+++ SUPPLIED DATA +++

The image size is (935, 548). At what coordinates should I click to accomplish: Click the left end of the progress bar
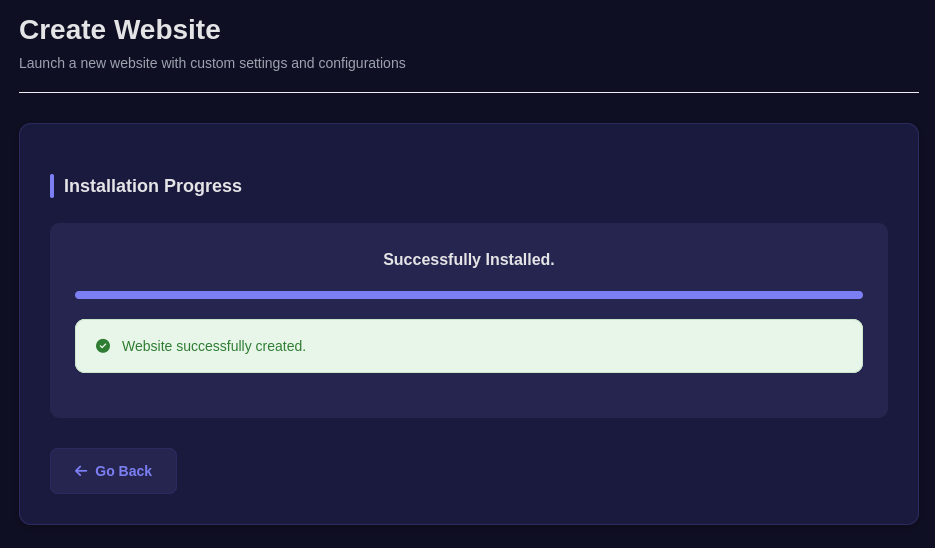tap(80, 295)
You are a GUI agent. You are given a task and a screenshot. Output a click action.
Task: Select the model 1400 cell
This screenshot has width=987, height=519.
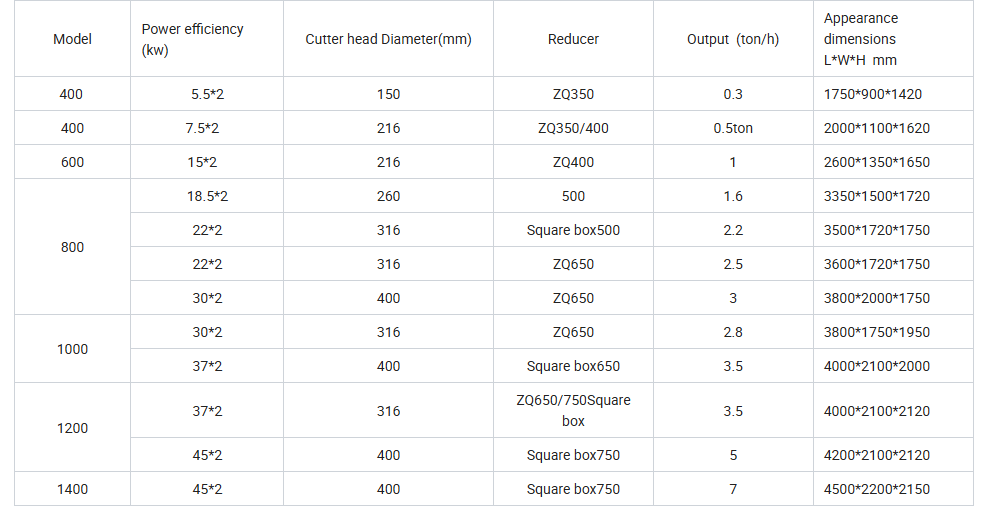(72, 489)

+++

INSTRUCTIONS FOR THE TASK:
Print the lines above word for word, leaving out the pictures.

RESPONSE TO THIS TASK:
The image size is (935, 548). At what coordinates should I click to accomplish: Click the left end of the progress bar
tap(80, 295)
You are a GUI agent. You are given a task and a screenshot. Output a click action.
Task: Select the model 1400 cell
This screenshot has width=987, height=519.
(72, 489)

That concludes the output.